The trig point is, however, not at the highest point of the ridge. The highest point actually lies some mile to the south-west, where a cairn has been placed at a height of 503 m (1650 ft). This is just a little north of the remains of Lledwigan burial cairn, which probably dates to the Bronze Age.

==Access==
The top of the ridge is remote and wild, in direct contrast to the Conwy valley to the east.
Whilst remote, it can be accessed by a number of rights of way -
- from the southern end of Llyn Crafnant (on the path to Capel Curig) via the Crimpiau
- from the southern end of Llyn Crafnant, via the forested slopes
- from halfway down the Crafnant valley, skirting Lledwigan Farm
- from Ffordd Cowlyd (the road from Trefriw) which crosses its northern end, near to the triangulation point (at 419m)
- from Llyn Cowlyd dam up to the top of the ridge
- from Capel Curig, via The Crimpiau or Creigiau Gleision

Whilst it is possible to traverse the entire length of the ridge, the north-eastern half is lacking in good paths through the heather, gorse and bilberry, and boggy patches abound. Sheep tracks criss-cross in all directions, and some are used by farmers' quad bikes which makes them the best option, but they are hard to find, even in good conditions. It is easier to find a good path when traversing from south to north (i.e. towards the Trefriw road), as paths can be seen when looking down from above.

==Old settlement==
The ridge contains the evidence of many remains of old settlement. The Royal Commission on the Ancient and Historical Monuments of Wales reports that a survey in 1993-4 added around 600 sites to the 2 already recorded on the Sites and Monuments Record. According to this record, the earliest evidence of activity was 4 cairns, probably dating back to the Bronze Age, and there was a round hut with adjoining sub-rectangular structures suggesting late prehistoric settlement.
Many remains indicated mediaeval occupation, but these were not on the exposed top of the ridge, but generally between the 250m and 350m contours, where the soil was better and there was more shelter.

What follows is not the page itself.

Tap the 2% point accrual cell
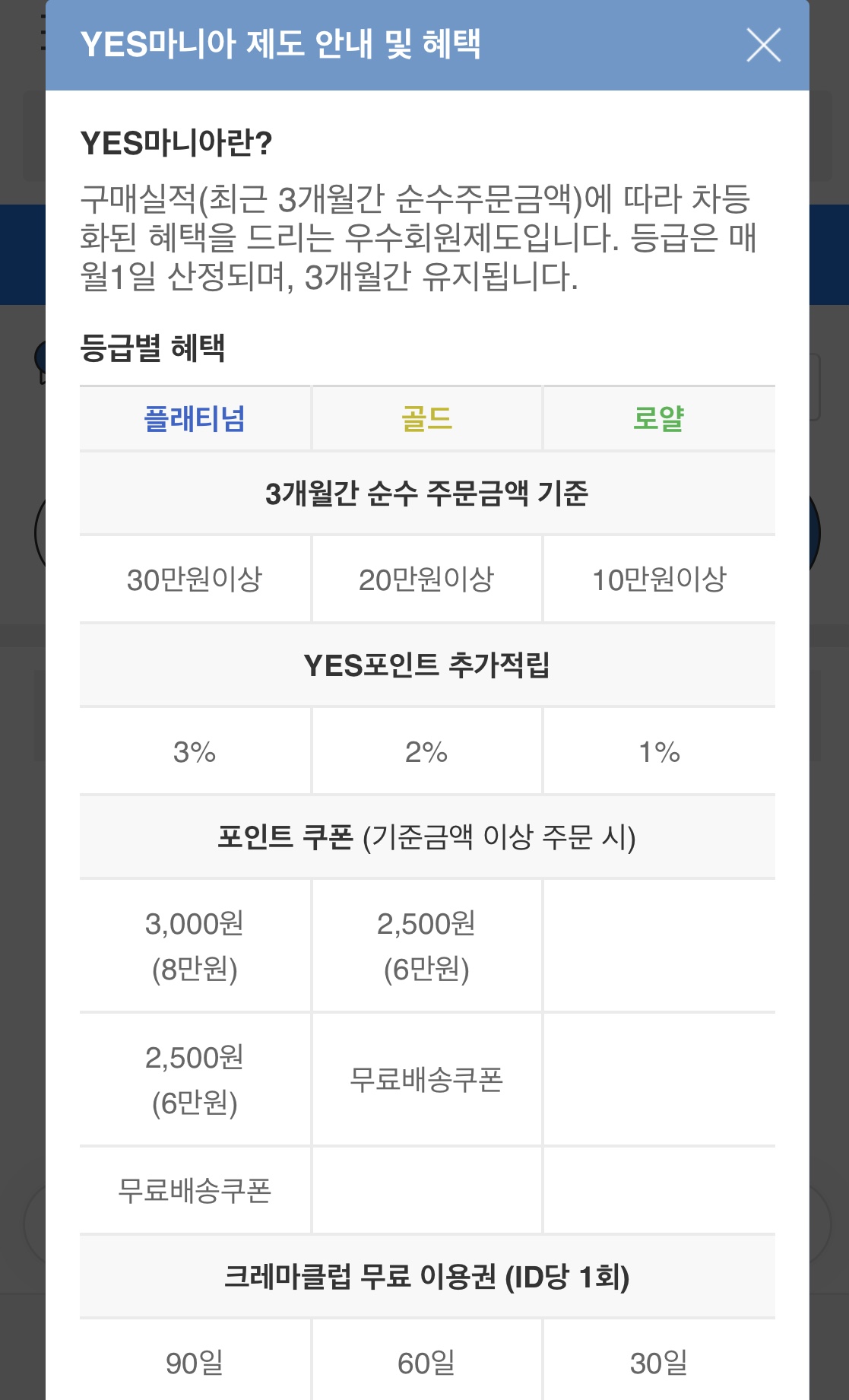The image size is (849, 1400). [426, 752]
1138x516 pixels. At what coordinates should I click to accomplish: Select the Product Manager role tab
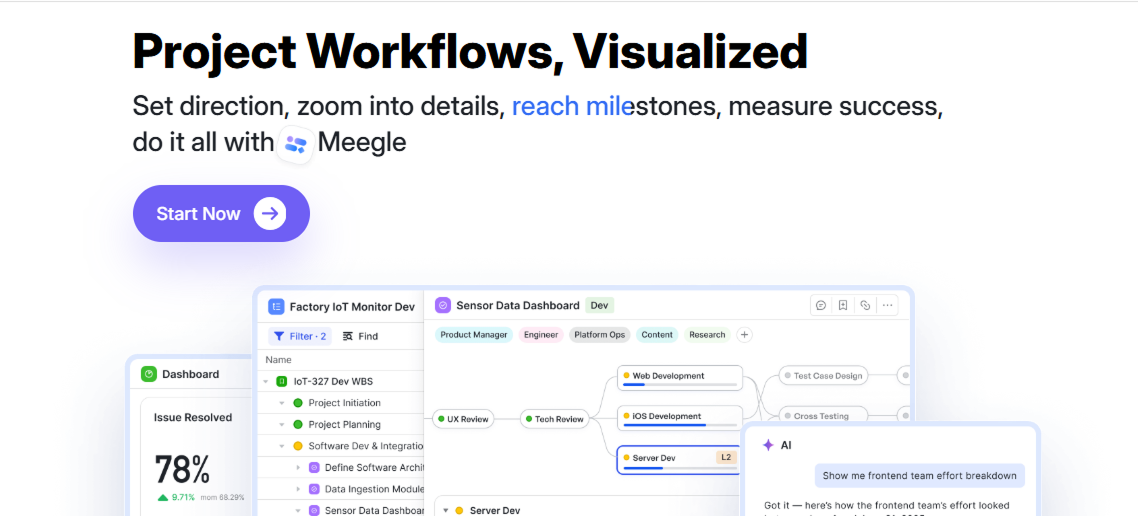click(x=474, y=335)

Most of the later sites have agricultural connections, and in some places traces of earlier field patterns survive. The most substantial remains today are derelict farmhouses, and even two derelict chapels.

It is possible that some of the buildings on the edges of the marginal land may be hafotai (summer dwellings) rather than permanent dwellings.

==Industry==
The ridge also shows evidence of peat cutting, and there are the remains of several mine trials and small-scale quarrying, such as what is known today as Cefn Cyfarwydd slate mine.

==Changing view==
The view from Cefn Cyfarwydd has always changed, from the construction of Cowlyd Dam, to the pylons which have appeared further down the Conwy Valley, and as the town of Llanrwst has grown. The 21st century has seen the development of 12 turbines at the Moel Maelogan wind farm on the other side of the Conwy Valley, and very visible from this ridge.